A criterion-standard study was performed in 15 primary care clinics in the United States from November 2004 through June 2005. Of a total of 2740 adult patients completing a study questionnaire, 965 patients had a telephone interview with a mental health professional within 1 week. For criterion and construct validity, GAD self-report scale diagnoses were compared with independent diagnoses made by mental health professionals; functional status measures; disability days; and health care use.
A 7-item anxiety scale (GAD-7) had good reliability, as well as criterion, construct, factorial, and procedural validity. A cut point was identified that optimized sensitivity (89%) and specificity (82%). Increasing scores on the scale were strongly associated with multiple domains of functional impairment (all 6 Medical Outcomes Study Short-Form General Health Survey scales and disability days). Although GAD and depression symptoms frequently co-occurred, factor analysis confirmed them as distinct dimensions. Moreover, GAD and depression symptoms had differing but independent effects on functional impairment and disability. There was good agreement between self-report and interviewer-administered versions of the scale.
The GAD-7 is a valid and efficient tool for screening for GAD and assessing its severity in clinical practice and research.
One of the most common anxiety disorders seen in general medical practice and in the general population is generalized anxiety disorder (GAD). The disorder has an estimated current prevalence in general medical practice of 2.8% to 8.5%1-3 and in the general population of 1.6% to 5.0%.4-6 Whereas depression in clinical settings has generated substantial research, there have been far fewer studies of anxiety.
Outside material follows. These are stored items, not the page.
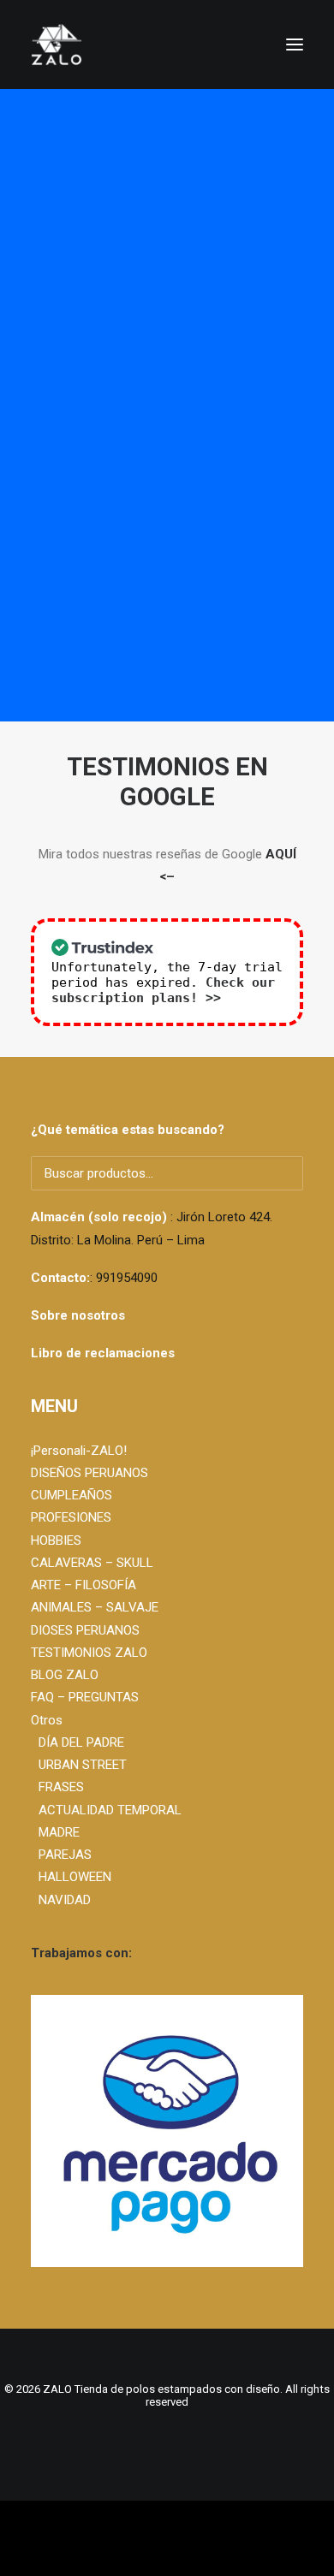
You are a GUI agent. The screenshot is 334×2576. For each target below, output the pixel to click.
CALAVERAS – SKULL (92, 1562)
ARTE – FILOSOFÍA (83, 1585)
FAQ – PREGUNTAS (85, 1697)
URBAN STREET (83, 1764)
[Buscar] (216, 44)
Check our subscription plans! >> (163, 990)
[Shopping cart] (244, 44)
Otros (47, 1720)
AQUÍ (280, 854)
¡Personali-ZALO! (79, 1450)
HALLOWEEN (75, 1877)
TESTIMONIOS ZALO (89, 1652)
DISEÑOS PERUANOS (89, 1473)
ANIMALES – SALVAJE (94, 1607)
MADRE (59, 1832)
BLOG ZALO (64, 1675)
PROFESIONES (71, 1517)
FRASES (61, 1787)
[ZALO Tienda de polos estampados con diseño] (167, 44)
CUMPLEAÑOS (71, 1495)
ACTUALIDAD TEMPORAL (110, 1810)
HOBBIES (56, 1540)
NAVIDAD (65, 1900)
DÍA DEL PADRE (81, 1742)
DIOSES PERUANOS (85, 1630)
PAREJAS (65, 1854)
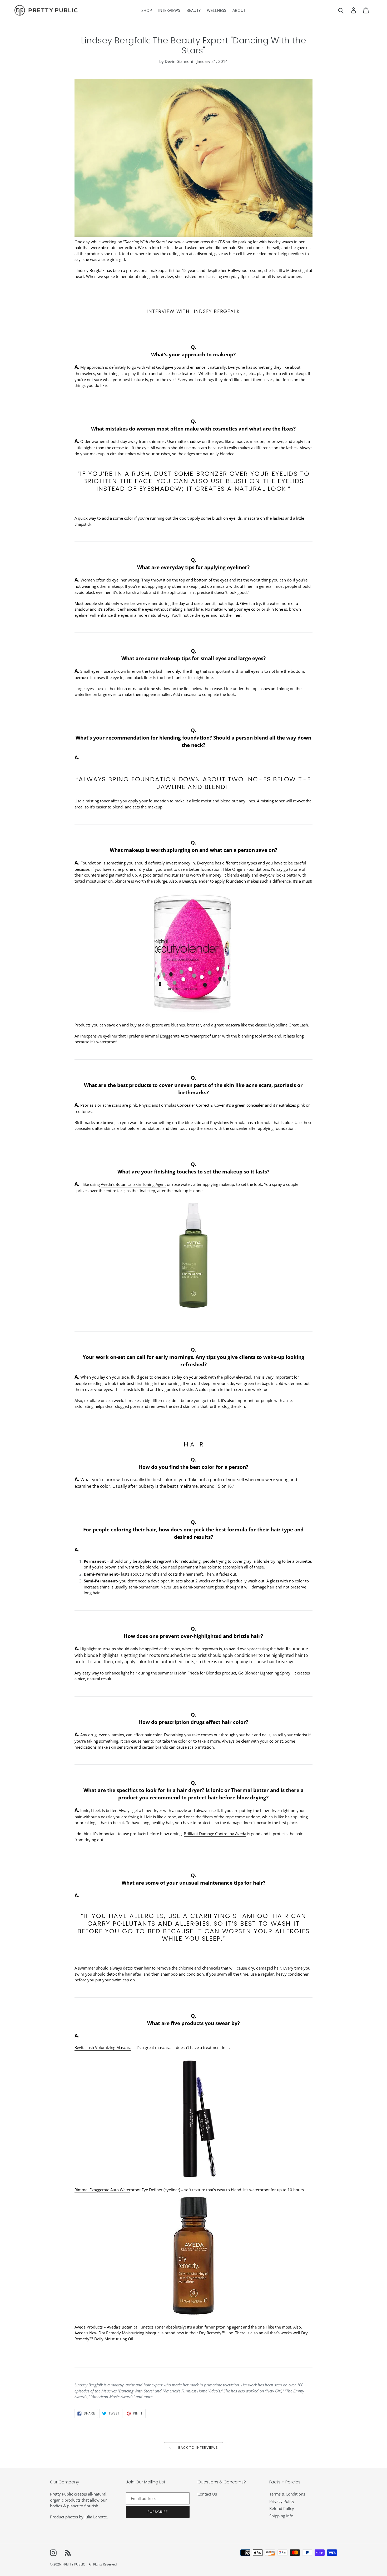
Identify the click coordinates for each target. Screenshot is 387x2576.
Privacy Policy (281, 2501)
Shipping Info (281, 2515)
In part, this may be because of the paucity of brief validated measures for anxiety compared with the numerous measures for depression,7,8 such as the Primary Care Evaluation of Mental Disorders 9-item Patient Health Questionnaire (PHQ).9-11 This situation is unfortunate, given the high prevalence of anxiety disorders, as well as their associated disability and the availability of effective treatments, both pharmacological and nonpharmacological.12,13
Measures of anxiety are seldom used in clinical practice because of their length, proprietary nature, lack of usefulness as a diagnostic and severity measure,14-17 and requirement of clinician administration rather than patient self-report.18,19 The goal of this study was to develop a brief scale to identify probable cases of GAD and to assess symptom severity. We conducted a study in multiple primary care sites to select the items for the final scale and to evaluate its reliability and validity.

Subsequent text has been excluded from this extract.